-------- Excerpted passage
As Cord-Cutting Accelerates, ESPN to Lay Off 300 People

As Cord-Cutting Accelerates, ESPN to Lay Off 300 People

It’s not the first round of layoffs for ESPN; they also let go of employees in 2015 and 2017.

Several major trends affecting the media business in the pandemic year of 2020—the decline of cable TV, the disappearance of sports for several months, the lower ratings of sports once they returned, and the corporate struggles of the Walt Disney Company—have combined to hurt ESPN.

The sports media giant announced Thursday that it is laying off around three hundred people. Most of the people who are being let go are not well-known on-air talent, but the company added that some on-camera employees will not have their contracts renewed. In addition, the company will leave hundreds of vacant positions unfilled.
----------------
-------- Data for review
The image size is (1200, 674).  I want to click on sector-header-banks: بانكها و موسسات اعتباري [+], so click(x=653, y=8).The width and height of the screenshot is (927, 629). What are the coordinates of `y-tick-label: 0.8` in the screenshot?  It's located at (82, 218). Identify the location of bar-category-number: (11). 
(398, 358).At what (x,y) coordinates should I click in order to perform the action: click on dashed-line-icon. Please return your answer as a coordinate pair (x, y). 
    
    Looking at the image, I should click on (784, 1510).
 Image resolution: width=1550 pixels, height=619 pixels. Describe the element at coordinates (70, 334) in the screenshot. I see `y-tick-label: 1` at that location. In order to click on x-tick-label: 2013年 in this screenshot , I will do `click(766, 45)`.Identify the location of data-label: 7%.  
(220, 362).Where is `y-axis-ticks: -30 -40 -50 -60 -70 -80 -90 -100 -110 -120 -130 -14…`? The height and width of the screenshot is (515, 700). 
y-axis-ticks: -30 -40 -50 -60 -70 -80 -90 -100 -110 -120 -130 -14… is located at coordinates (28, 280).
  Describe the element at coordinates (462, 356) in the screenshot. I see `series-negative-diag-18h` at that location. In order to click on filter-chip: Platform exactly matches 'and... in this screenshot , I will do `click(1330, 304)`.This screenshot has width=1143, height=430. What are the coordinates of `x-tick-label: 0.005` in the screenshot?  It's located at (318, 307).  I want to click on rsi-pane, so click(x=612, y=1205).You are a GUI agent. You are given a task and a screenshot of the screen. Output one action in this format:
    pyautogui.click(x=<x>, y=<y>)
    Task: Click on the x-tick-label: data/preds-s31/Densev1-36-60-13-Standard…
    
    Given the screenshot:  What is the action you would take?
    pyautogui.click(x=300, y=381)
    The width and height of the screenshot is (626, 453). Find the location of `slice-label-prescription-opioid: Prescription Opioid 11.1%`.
----------------
• **Task goal**
For each statement, say yes or no according to the article on the ESPN layoffs, and quote the article's words that settle it.
1. ESPN had cut staff before, in 2015 and 2017.
2. Most of the people losing their jobs are well-known on-air talent.
3. ESPN will fill its vacant positions.
The records have no connection to the text.

• **Reply to the exercise**
1. Yes: "they also let go of employees in 2015 and 2017."
2. No: "Most of the people who are being let go are not well-known on-air talent"
3. No: "the company will leave hundreds of vacant positions unfilled."